CARBURANTI, L’ALLARME DI ASSOPETROLI CONFERMA IL MERCATO TRUCCATO. IL SILENZIO ASSORDANTE DEI SINDACATI DI CATEGORIA DEI BENZINAI.
3 APRILE 2026 – Le recenti denunce apparse sugli organi di stampa specializzati, in particolare il grido d'allarme lanciato da Assopetroli-Assoenergia su Staffetta Quotidiana, squarciano il velo su una realtà che i gestori indipendenti denunciano da tempo: il settore dei carburanti in Italia è vittima di un palese abuso di posizione dominante.
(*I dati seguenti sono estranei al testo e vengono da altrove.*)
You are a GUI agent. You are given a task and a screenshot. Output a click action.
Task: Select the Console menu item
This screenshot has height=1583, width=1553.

IL PARADOSSO DEL PREZZO: DETTAGLIO PIÙ BASSO DELL'INGROSSO
I dati parlano chiaro: siamo di fronte a una distorsione strutturale dove i prezzi al dettaglio risultano sistematicamente inferiori ai prezzi all'ingrosso. Questa manovra, operata dai grandi player verticalmente integrati, punta a un unico obiettivo: mettere fuori gioco la concorrenza e strangolare i gestori. Si tratta di una strategia che annulla la libertà d'impresa e trasforma i punti vendita in semplici terminali di incasso per le multinazionali, privi di ogni autonomia economica.
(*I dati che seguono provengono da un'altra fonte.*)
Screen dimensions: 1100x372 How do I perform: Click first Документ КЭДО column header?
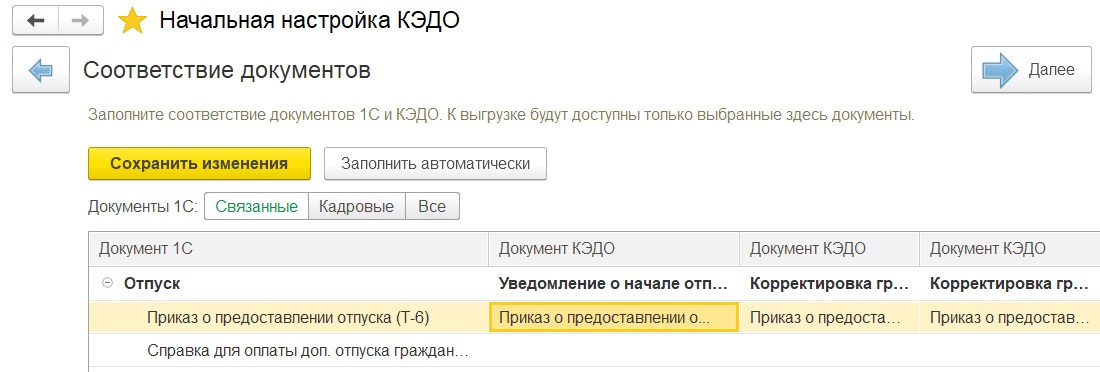coord(614,248)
LA MIOPIA DELLE ASSOCIAZIONI DI CATEGORIA DEI BENZINAI
In questo scenario di macerie economiche, appare incomprensibile e inaccettabile l'atteggiamento delle principali associazioni di categoria dei benzinai. Mentre il mercato viene manipolato, i sindacati continuano a dimostrare una colpevole miopia, siglando accordi capestro che avallano l'imposizione indiretta dei prezzi tramite la clausola del "prezzo massimo".
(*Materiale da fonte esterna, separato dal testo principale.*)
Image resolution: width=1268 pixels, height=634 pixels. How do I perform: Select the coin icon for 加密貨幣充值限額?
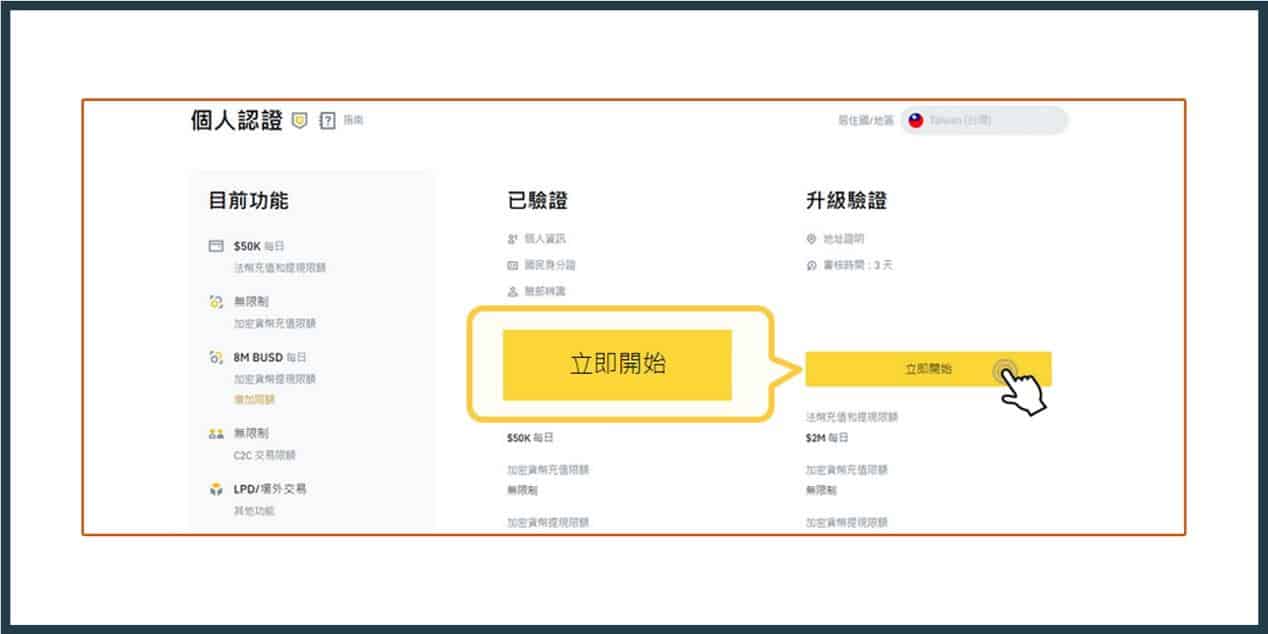(x=216, y=301)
Accettare penali vessatorie verso gestori che sono già vittime di margini da fame (spesso ridotti a soli 3 centesimi) non è solo un errore strategico: è un tradimento della base. Firmare questi protocolli significa legittimare un sistema che manda le aziende in perdita programmata, rendendo i rappresentanti di categoria complici del declino del settore.
L'INERZIA DELLE ISTITUZIONI
Il Governo e il MIMIT non possono più limitarsi a osservare. La "trasparenza" sbandierata con i monitoraggi dei prezzi medi è uno specchietto per le allodole se non si entra nel merito dei costi di cessione e delle dinamiche di raffinazione. L'inerzia dello Stato nel sanzionare queste distorsioni permette che la speculazione continui indisturbata, colpendo non solo i gestori, ma l'intera economia nazionale.
LE RICHIESTE
Si chiede un intervento immediato dell'Antitrust per verificare le politiche di prezzo dei grandi operatori e l'annullamento d'ufficio di tutte le clausole penali legate ad accordi non sottoscritti dalla totalità degli operatori. La legalità economica deve tornare a essere il pilastro della rete distributiva italiana.